━━━ INPUT DATA ━━━

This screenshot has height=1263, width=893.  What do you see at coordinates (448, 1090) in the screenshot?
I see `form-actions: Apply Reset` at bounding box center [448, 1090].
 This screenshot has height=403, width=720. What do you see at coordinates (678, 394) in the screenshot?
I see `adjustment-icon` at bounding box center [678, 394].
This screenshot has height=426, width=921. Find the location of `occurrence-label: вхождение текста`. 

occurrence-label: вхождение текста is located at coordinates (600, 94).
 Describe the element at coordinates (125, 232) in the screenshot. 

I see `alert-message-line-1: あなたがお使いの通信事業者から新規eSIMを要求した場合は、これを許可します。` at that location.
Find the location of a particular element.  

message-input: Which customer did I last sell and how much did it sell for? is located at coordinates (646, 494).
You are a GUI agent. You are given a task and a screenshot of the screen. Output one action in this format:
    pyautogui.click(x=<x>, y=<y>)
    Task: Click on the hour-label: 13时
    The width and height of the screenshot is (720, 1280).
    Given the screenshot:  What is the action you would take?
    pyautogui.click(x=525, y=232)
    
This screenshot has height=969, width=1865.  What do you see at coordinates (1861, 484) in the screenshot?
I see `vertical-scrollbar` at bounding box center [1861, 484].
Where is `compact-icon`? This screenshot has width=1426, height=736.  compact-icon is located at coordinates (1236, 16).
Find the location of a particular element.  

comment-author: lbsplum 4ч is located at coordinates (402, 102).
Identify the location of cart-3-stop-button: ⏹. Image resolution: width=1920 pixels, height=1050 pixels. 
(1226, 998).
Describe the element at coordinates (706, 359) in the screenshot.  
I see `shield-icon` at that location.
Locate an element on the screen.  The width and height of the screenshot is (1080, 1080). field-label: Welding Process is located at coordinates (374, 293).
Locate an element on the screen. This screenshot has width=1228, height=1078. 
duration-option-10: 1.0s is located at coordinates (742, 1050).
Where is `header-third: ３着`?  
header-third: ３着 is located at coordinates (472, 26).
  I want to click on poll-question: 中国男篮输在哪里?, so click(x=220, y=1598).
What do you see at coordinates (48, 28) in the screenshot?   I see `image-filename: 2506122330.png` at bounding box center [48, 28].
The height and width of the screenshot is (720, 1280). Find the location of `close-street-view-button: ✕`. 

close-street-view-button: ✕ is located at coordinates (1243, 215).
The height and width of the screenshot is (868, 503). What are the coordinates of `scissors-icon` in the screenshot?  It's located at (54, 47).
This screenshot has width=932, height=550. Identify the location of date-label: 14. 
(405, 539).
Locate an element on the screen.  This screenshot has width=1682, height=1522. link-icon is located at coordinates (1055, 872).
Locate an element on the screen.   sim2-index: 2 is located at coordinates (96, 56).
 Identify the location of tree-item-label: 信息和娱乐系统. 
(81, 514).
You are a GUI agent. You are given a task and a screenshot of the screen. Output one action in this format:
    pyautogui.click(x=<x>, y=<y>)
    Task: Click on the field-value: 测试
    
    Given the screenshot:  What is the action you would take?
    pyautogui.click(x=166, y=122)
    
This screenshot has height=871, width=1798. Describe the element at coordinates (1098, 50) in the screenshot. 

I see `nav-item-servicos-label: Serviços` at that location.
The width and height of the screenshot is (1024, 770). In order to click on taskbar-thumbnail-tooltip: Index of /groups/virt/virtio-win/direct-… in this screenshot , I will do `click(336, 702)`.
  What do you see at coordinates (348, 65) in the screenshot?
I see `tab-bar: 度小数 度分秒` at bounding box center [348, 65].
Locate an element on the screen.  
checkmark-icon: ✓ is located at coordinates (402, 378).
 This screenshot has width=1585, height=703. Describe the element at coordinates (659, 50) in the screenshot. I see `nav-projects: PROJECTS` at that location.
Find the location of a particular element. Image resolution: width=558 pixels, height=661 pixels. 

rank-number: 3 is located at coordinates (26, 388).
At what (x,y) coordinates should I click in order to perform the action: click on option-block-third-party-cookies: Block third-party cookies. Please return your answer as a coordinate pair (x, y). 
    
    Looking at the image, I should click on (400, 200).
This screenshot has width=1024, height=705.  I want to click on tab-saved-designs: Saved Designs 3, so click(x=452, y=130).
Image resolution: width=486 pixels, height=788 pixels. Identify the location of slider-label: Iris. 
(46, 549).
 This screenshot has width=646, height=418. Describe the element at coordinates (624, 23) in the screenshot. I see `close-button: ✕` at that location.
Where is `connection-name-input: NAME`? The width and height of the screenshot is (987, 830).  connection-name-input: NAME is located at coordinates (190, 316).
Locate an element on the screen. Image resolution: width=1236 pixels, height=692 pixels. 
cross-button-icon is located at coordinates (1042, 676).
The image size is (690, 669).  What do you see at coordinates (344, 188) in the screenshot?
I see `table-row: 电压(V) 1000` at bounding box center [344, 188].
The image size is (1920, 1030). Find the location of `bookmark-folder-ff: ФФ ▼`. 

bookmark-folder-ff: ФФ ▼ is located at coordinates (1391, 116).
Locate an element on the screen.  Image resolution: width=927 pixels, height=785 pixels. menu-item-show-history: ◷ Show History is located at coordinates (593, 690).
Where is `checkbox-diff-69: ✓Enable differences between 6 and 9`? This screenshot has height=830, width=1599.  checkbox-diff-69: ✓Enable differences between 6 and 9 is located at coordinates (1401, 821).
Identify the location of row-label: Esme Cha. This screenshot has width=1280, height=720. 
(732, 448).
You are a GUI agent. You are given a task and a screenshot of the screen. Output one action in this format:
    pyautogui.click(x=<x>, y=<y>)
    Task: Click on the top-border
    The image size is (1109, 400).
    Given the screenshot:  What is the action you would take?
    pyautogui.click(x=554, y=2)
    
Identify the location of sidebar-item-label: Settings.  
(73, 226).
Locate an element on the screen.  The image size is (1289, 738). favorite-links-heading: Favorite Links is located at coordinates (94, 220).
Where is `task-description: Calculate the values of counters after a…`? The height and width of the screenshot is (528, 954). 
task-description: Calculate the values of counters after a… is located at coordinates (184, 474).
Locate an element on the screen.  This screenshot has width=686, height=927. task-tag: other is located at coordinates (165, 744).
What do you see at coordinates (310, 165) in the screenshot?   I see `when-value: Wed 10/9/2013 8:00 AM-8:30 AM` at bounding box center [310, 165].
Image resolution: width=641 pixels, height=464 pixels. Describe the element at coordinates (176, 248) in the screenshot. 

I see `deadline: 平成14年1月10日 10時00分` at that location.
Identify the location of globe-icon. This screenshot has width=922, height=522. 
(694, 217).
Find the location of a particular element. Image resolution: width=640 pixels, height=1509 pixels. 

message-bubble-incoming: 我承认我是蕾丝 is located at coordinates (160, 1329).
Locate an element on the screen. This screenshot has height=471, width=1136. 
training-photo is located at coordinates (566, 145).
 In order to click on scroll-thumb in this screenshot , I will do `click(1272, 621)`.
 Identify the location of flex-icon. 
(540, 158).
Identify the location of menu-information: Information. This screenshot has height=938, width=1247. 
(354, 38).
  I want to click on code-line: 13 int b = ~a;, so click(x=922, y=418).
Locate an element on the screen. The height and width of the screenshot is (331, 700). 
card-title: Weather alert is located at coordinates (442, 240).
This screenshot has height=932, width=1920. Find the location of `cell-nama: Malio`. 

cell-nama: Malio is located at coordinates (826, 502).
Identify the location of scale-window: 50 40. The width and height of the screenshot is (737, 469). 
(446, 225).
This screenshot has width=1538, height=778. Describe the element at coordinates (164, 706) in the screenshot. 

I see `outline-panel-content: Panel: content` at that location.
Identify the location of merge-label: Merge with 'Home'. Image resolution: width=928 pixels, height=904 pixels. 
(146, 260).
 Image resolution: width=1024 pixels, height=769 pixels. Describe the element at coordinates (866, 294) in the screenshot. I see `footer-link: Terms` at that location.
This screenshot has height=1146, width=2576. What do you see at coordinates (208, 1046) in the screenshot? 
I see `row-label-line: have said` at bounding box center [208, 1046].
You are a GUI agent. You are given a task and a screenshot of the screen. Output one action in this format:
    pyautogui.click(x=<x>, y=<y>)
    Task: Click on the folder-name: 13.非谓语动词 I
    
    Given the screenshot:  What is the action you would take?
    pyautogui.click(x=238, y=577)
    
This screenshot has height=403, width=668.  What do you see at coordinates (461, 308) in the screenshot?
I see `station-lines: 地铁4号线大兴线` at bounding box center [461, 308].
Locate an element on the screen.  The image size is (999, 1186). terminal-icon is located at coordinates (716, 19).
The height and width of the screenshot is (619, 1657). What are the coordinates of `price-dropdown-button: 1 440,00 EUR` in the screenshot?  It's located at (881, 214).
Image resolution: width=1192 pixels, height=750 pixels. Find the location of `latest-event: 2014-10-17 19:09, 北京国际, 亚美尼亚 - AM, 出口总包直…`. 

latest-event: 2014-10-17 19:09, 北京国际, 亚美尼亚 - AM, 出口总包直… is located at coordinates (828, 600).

━━━

▶ WORK REQUEST
Print the entries unchanged, from the line with "Identify the location of globe-icon." up to and including the line with "I want to click on code-line: 13".

▶ RESPONSE TO THIS TASK
Identify the location of globe-icon. This screenshot has width=922, height=522. 
(694, 217).
Find the location of a particular element. Image resolution: width=640 pixels, height=1509 pixels. 

message-bubble-incoming: 我承认我是蕾丝 is located at coordinates (160, 1329).
Locate an element on the screen. This screenshot has height=471, width=1136. 
training-photo is located at coordinates (566, 145).
 In order to click on scroll-thumb in this screenshot , I will do `click(1272, 621)`.
 Identify the location of flex-icon. 
(540, 158).
Identify the location of menu-information: Information. This screenshot has height=938, width=1247. 
(354, 38).
  I want to click on code-line: 13 int b = ~a;, so click(x=922, y=418).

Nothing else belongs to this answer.